__Excerto selecionado__.
O DIGNO REPRESENTANTE DA FAZENDA PÚBLICA (DRFP) veio interpor recurso jurisdicional da sentença proferida pelo Tribunal Tributário de Lisboa, que julgou procedente a oposição ao processo de execução fiscal nº 3123…… e apensos, com a consequente extinção do mesmo, quanto ao revertido J......, ora Recorrido.

A Recorrente, apresentou alegações tendo concluído da seguinte forma:“

4.1 – O presente recurso, visa reagir contra a decisão proferida pelo Tribunal a quo, julgando procedente a oposição deduzida, e em consequência, condenar a Fazenda Publica a proceder à extinção da execução quanto ao Oponente.

4.2 – Após se ter aferido que o Oponente era responsável pelo funcionamento do restaurante explorado pela executada originária e que assinava cheques tal não é, no entendimento do tribunal a quo, suficiente para provar que exerceu de facto as funções de gerente.

4.3 – Discorda com este entendimento a AT, uma vez que o Oponente se encontra numa posição em relação à devedora originária que lhe permite afetar e influenciar o cumprimento das obrigações desta, nomeadamente as obrigações tributárias e, dentro destas, a obrigação de pagamento.

4.4 - A lei não conceptualiza, em bom rigor, o que sejam os poderes de administração ou gerência, mas somos levados a considerar que são os que se traduzam na representação da empresa face a terceiros (ex: credores, trabalhadores, fisco, fornecedores, entidades bancárias, etc.) de acordo com o objecto social e mediante os quais o ente colectivo fique vinculado (artigos 259.º e 260.º do CSC).

4.5 - Até à prolação do Acórdão do Pleno da Secção de CT do STA de 28-02-2007, no recurso n.º 1132/06, resultava que da nomeação para gerente ou administrador (gerente de direito) existia uma presunção natural ou judicial, baseada na experiência comum, de que o mesmo exerceria as correspondentes funções, por ser co-natural que quem é nomeado para um cargo o exerça na realidade. Todavia, após o referido Acórdão passou a ser jurisprudência corrente de que para integrar o conceito de tal gerência de facto ou efectiva cabia à AT provar para além dessa gerência de direito assente na nomeação para tal, que o mesmo gerente tivesse praticado em nome e por conta desse ente colectivo, concretos actos dos que normalmente por eles são praticados, vinculando-o com essa sua intervenção.

__Conteúdo dos dados__.

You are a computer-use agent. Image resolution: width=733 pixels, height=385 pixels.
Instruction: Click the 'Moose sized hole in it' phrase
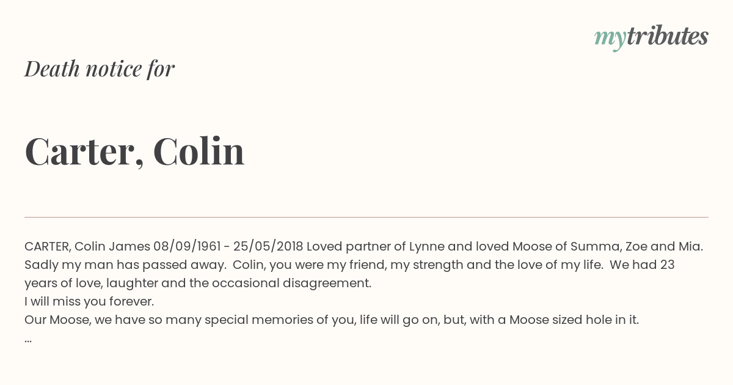pos(574,320)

__Objetivos__.
• a. De acordo com o excerto selecionado, que tribunal proferiu a sentença contra a qual foi interposto recurso?
• b. Edite o excerto selecionado: reescreva o trecho que começa em "4.1 – O presente" e termina em "funções de gerente.", substituindo "restaurante" por "estabelecimento".

__Conjunto de respostas__.
• a. O Tribunal Tributário de Lisboa.

• b.
4.1 – O presente recurso, visa reagir contra a decisão proferida pelo Tribunal a quo, julgando procedente a oposição deduzida, e em consequência, condenar a Fazenda Publica a proceder à extinção da execução quanto ao Oponente.

4.2 – Após se ter aferido que o Oponente era responsável pelo funcionamento do estabelecimento explorado pela executada originária e que assinava cheques tal não é, no entendimento do tribunal a quo, suficiente para provar que exerceu de facto as funções de gerente.